The British Business Bank has announced the approval of four new lenders for accreditation under the Coronavirus Business Interruption Loan Scheme (CBILS).
The latest accredited lenders include The FSE Group, FW Capital, Mercia Asset Management and Whiterock Finance.
Each will be able to provide financial support to smaller businesses in the Northern Powerhouse and Midlands Engine regions, as well as Northern Ireland, that are losing revenue and seeing their cashflow disrupted, as a result of coronavirus.
Accreditation will now allow appointed regional fund managers to issue CBILS backed loans from regional funds that include the Northern Powerhouse Investment Fund (NPIF) Debt Funds managed by FW Capital and Mercia Asset Management, the Midlands Engine Investment Fund (MEIF) Debt Fund managed by The FSE Group, and the Northern Ireland Growth Finance Fund managed by Whiterock Finance.
Following their approval, the British Business Bank stated that each lender will be putting in place the operations required to start lending under the scheme and would soon be confirming the dates from which they will be ready to start receiving CBILS applications from smaller businesses across the country.

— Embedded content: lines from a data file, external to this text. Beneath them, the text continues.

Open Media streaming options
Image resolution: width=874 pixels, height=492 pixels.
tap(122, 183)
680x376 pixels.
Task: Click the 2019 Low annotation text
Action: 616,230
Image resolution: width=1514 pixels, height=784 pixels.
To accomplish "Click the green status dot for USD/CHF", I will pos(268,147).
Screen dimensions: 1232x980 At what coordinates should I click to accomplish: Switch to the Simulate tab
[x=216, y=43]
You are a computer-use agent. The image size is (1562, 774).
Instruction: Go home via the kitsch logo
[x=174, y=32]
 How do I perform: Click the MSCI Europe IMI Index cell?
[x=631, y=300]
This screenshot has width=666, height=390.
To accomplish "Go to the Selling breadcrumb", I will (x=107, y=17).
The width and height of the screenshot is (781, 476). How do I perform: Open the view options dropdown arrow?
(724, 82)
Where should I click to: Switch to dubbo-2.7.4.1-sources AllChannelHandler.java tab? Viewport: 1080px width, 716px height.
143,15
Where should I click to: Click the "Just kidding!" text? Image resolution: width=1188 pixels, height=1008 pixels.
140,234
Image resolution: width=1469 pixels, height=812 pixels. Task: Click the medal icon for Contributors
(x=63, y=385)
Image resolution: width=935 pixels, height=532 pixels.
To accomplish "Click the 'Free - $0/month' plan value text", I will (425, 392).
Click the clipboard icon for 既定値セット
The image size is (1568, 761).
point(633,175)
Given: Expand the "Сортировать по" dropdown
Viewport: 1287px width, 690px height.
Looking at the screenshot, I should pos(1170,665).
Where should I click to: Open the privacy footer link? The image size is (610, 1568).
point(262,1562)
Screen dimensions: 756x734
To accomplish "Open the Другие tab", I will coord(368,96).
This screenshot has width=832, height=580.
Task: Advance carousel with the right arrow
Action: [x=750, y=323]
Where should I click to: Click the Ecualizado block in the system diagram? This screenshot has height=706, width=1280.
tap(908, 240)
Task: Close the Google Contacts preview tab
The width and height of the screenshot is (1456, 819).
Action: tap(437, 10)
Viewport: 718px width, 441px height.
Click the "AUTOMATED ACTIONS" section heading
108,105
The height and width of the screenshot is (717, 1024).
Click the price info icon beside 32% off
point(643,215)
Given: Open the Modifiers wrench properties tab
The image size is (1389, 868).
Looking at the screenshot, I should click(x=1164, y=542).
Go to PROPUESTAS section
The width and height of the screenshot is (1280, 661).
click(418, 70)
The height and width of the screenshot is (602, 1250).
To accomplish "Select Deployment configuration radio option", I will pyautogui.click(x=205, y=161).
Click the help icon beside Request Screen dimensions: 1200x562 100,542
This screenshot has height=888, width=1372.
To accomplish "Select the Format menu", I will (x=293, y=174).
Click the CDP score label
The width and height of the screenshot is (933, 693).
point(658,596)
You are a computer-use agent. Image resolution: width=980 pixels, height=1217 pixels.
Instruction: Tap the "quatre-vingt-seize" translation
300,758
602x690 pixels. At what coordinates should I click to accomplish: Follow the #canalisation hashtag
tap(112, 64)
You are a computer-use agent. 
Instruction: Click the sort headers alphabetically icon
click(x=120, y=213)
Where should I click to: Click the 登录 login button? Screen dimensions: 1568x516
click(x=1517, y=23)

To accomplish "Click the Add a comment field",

The accelerated accreditation process that the British Business Bank has put in place for coronavirus schemes means it has been able to increase the number of lenders on the CBILS scheme by 90% since the scheme’s launch, with the latest additions now bringing the total to 78.
British Business Bank CEO, Keith Morgan, said: “Our accredited lenders have seen an incredible demand for COVID-19 business loan schemes since they became available.
“Accrediting these four additional regional finance providers means further support for smaller business customers and continues the British Business Bank’s long-term objective to offer more diverse sources of finance to smaller businesses.”